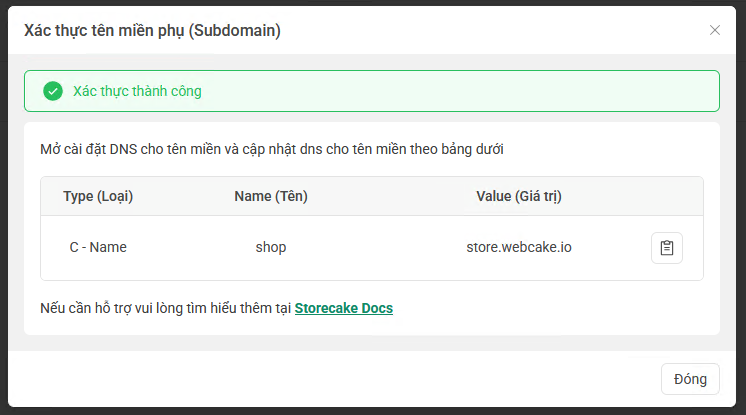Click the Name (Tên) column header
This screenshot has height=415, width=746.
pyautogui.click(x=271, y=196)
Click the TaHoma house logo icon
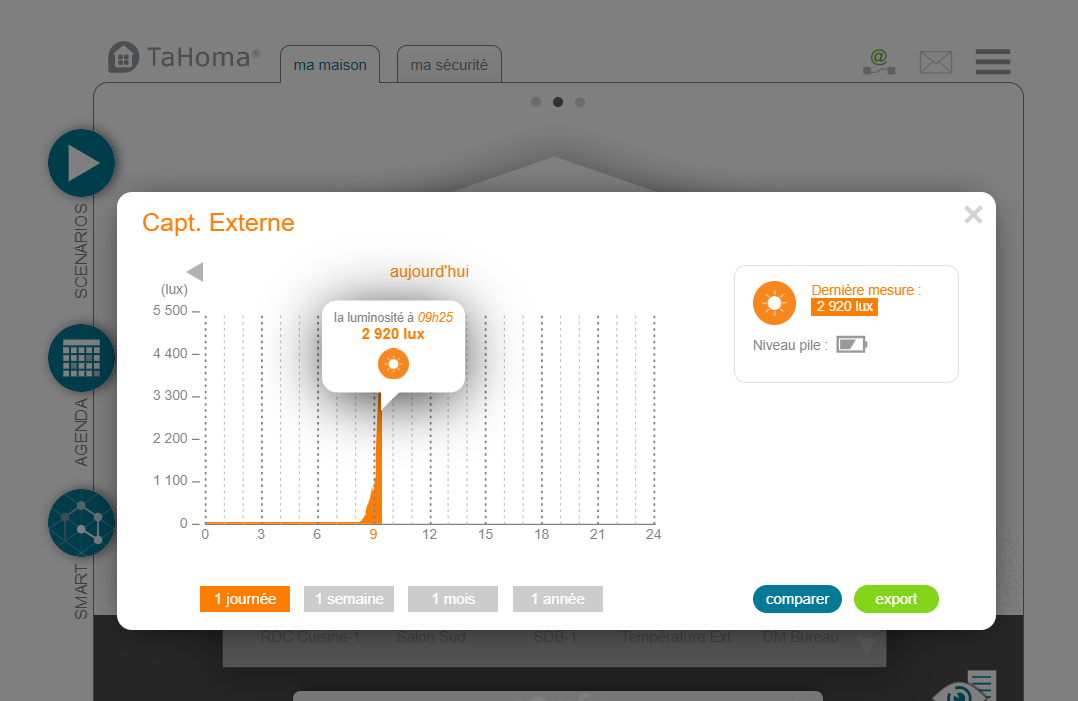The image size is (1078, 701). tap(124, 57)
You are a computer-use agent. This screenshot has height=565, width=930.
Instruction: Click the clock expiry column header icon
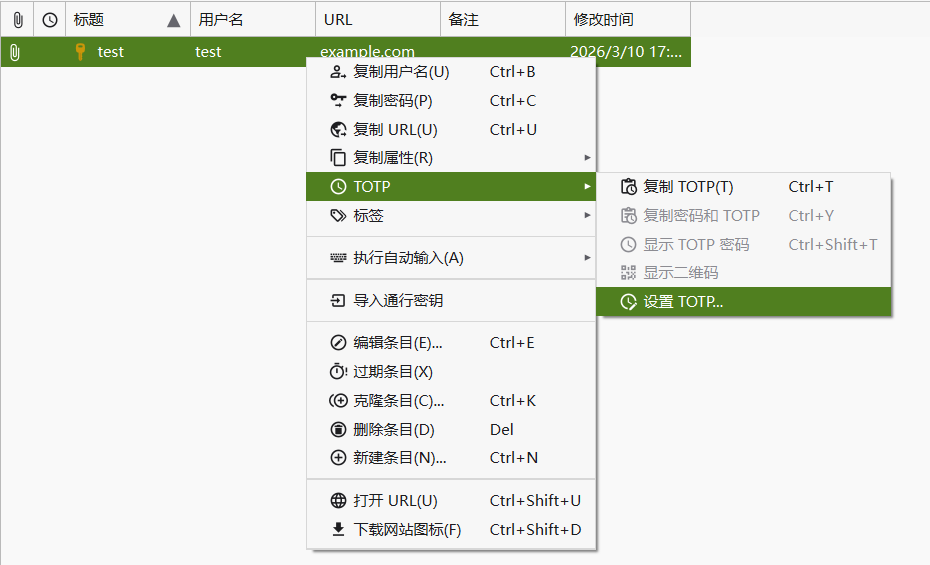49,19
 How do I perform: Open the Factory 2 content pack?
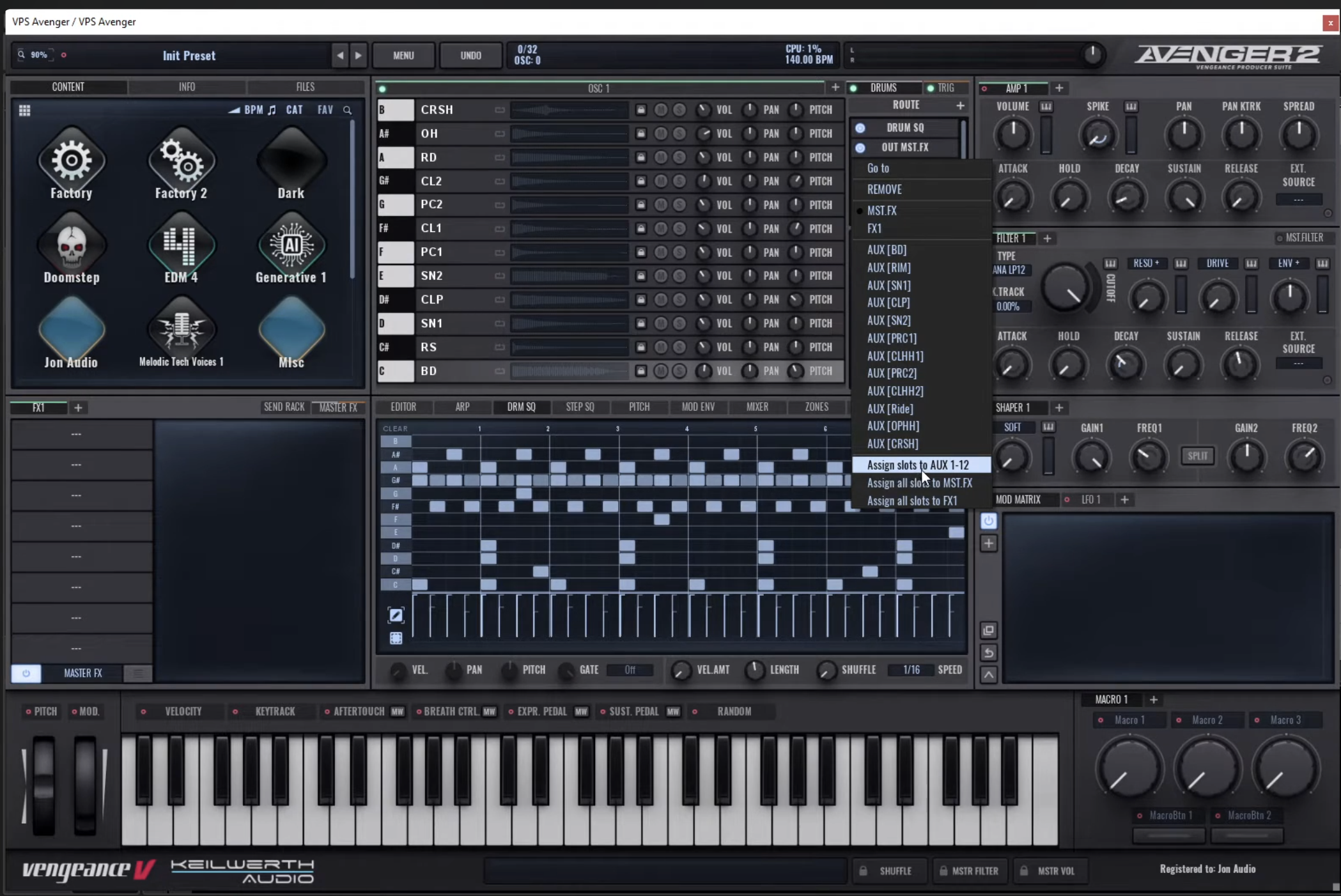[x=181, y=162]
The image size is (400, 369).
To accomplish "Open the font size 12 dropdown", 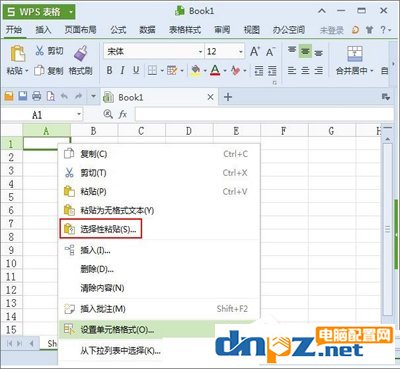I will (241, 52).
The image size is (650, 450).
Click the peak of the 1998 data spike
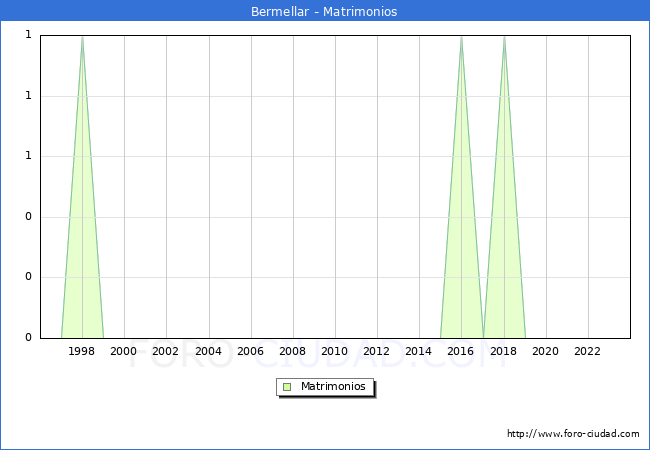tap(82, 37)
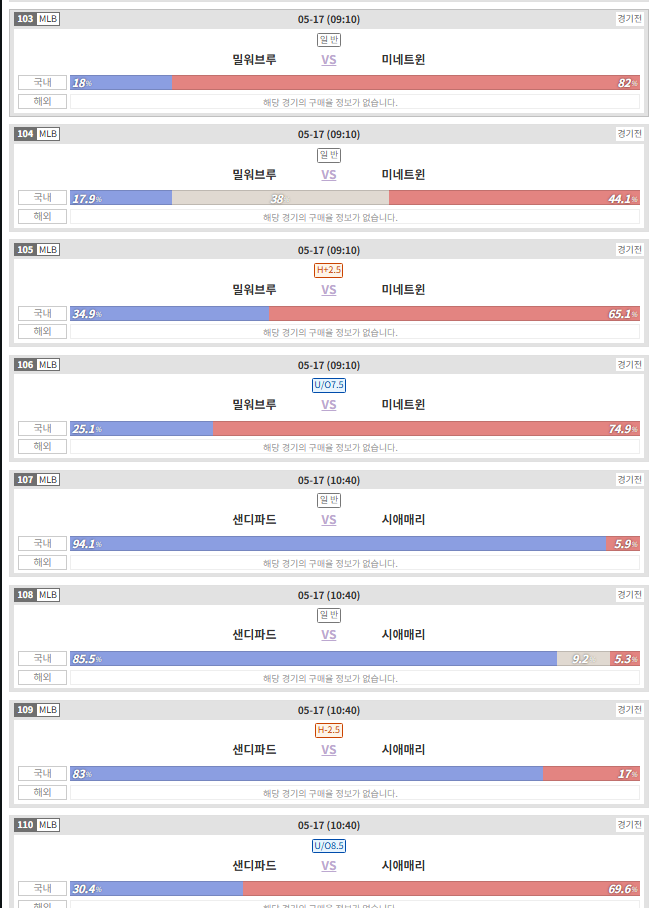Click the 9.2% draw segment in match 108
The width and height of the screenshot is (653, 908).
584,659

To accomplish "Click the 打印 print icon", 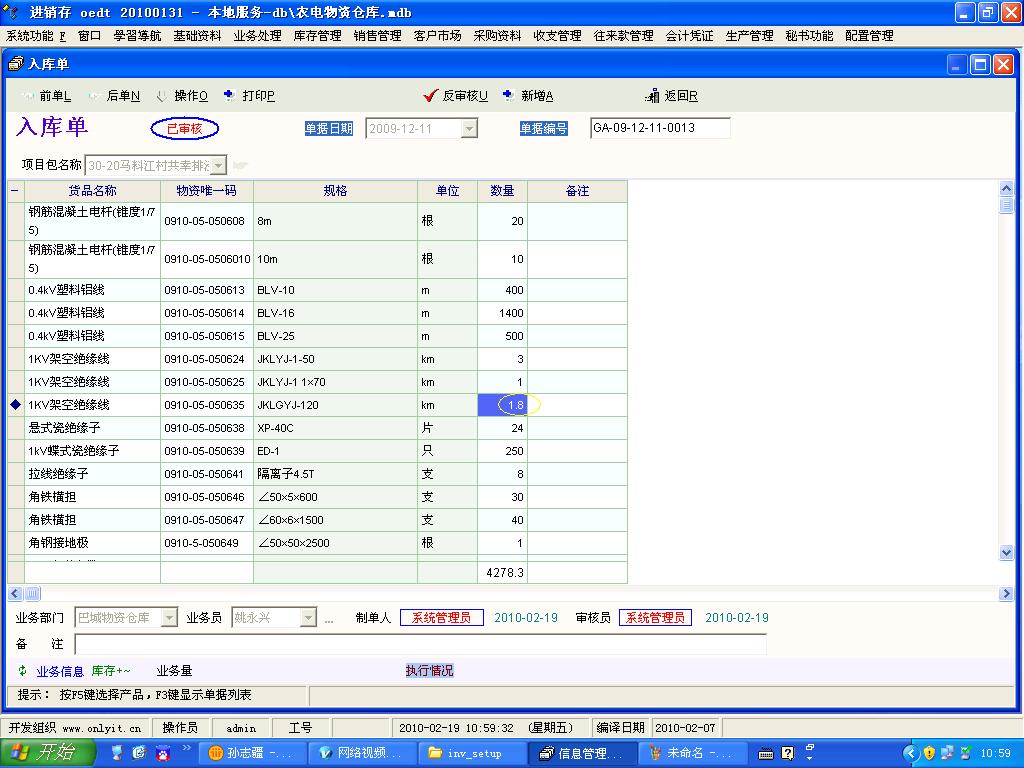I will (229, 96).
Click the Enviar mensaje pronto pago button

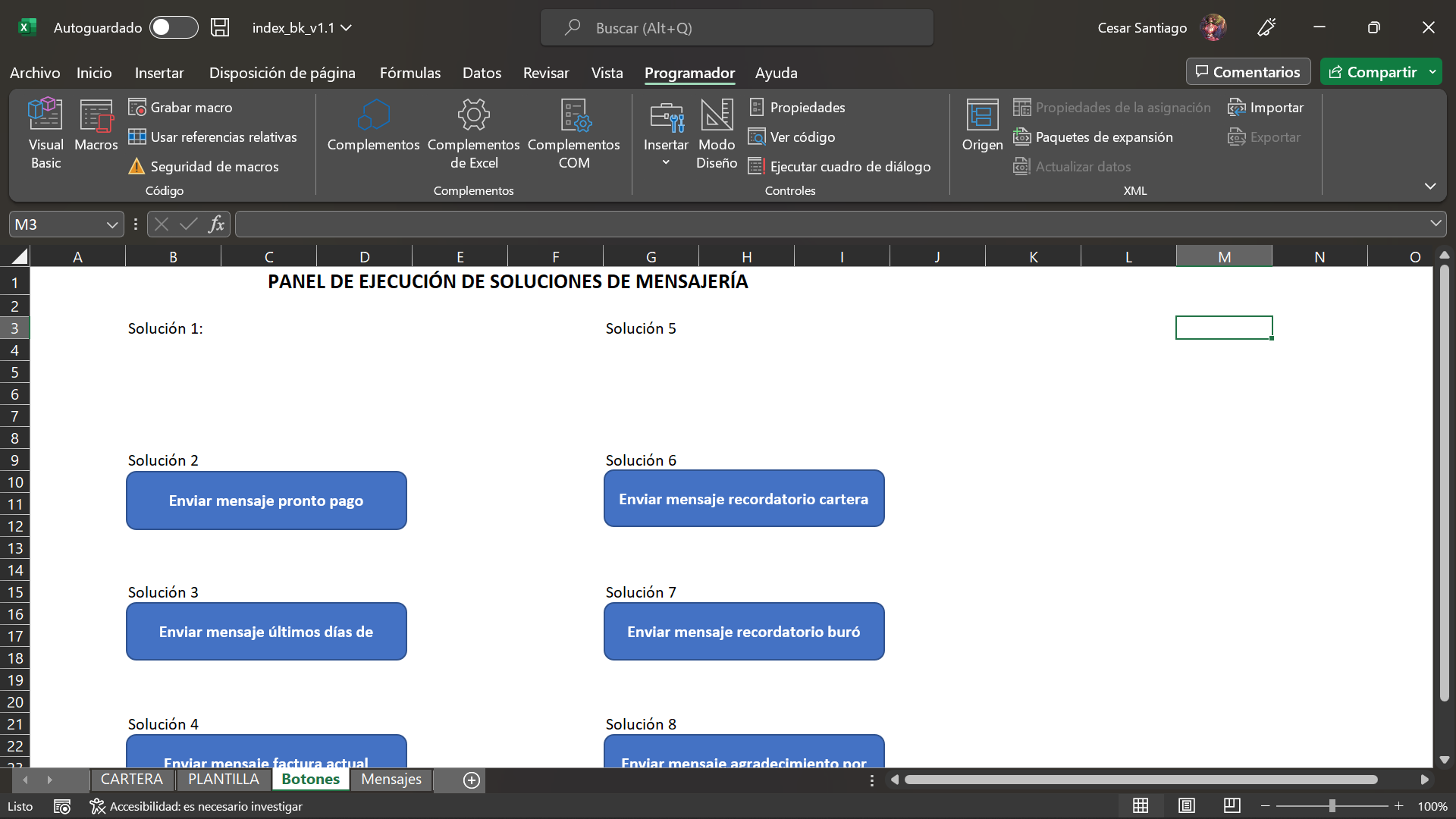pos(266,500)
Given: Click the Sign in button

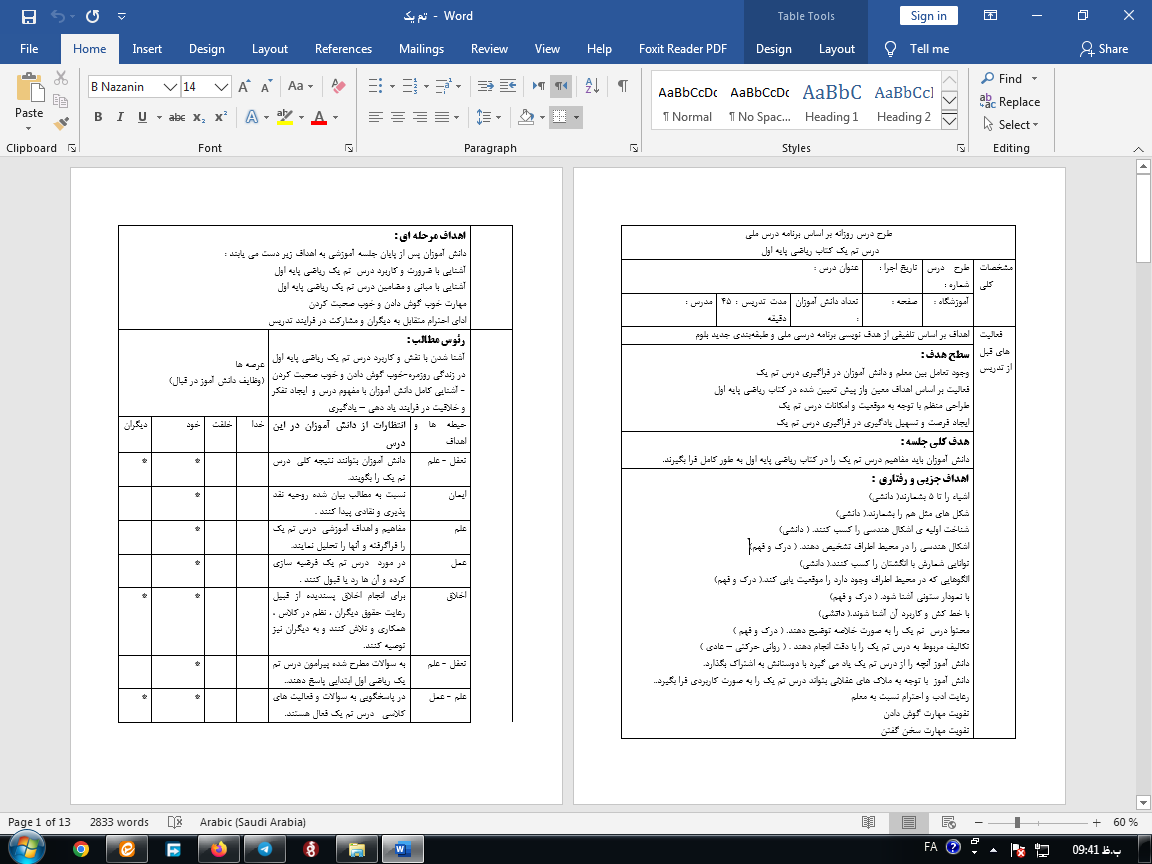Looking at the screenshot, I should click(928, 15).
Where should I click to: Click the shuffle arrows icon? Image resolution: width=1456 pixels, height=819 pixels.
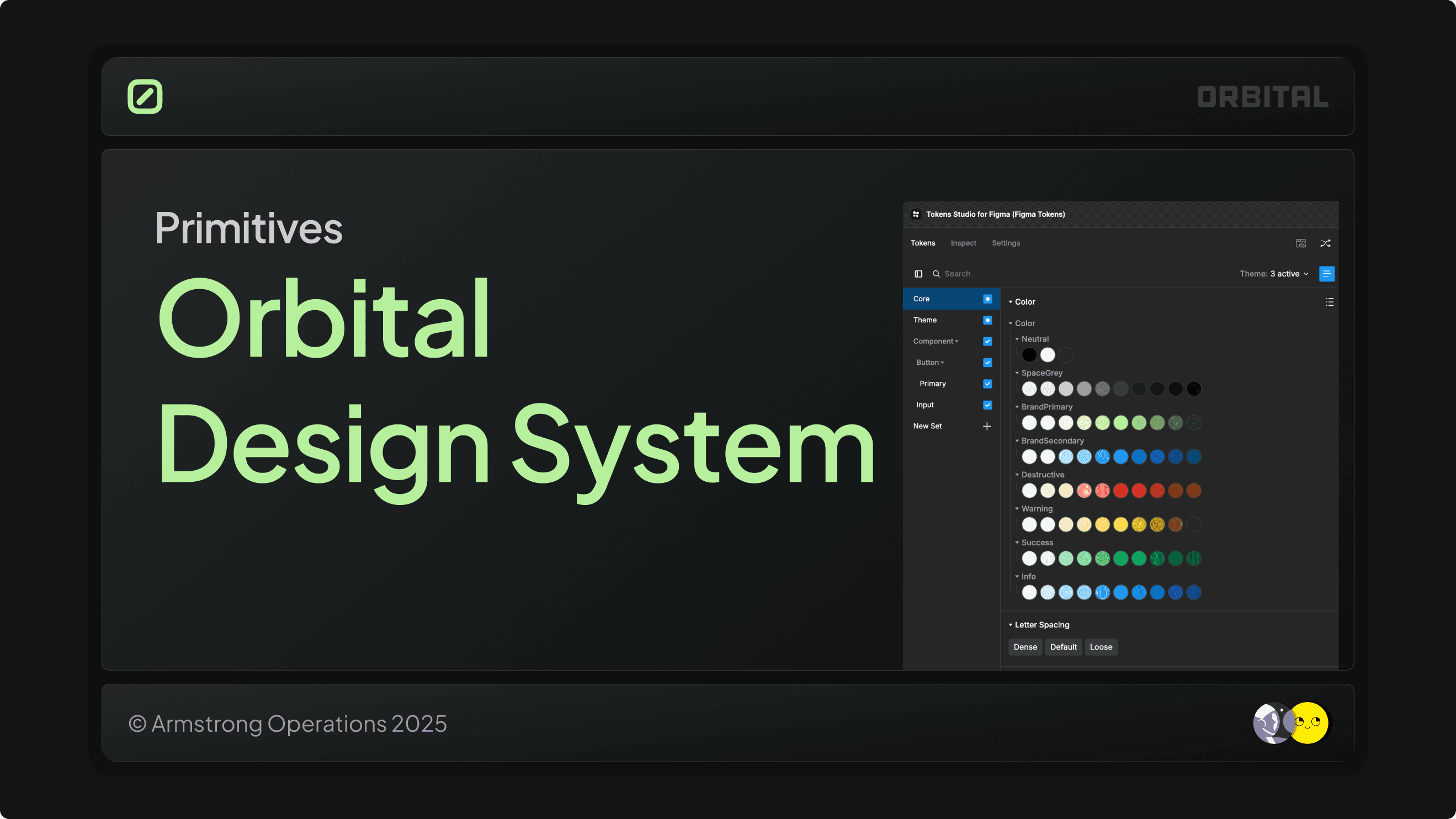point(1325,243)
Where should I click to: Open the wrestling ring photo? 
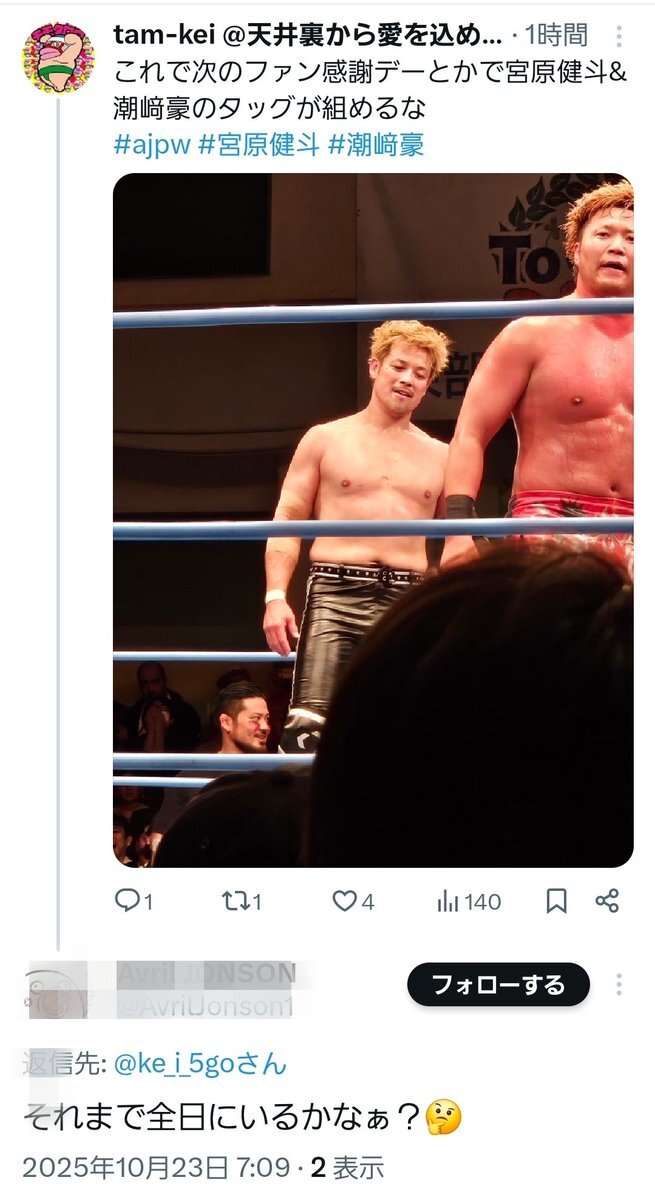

▬▬▬

● OBJECTIVE:
Retype the data from the line with "Where should I click to: Click" through the end, leaving out the pictures.

● THE OUTPUT:
Where should I click to: Click the shuffle arrows icon? Image resolution: width=1456 pixels, height=819 pixels.
point(1325,243)
Where should I click to: Open the wrestling ring photo? 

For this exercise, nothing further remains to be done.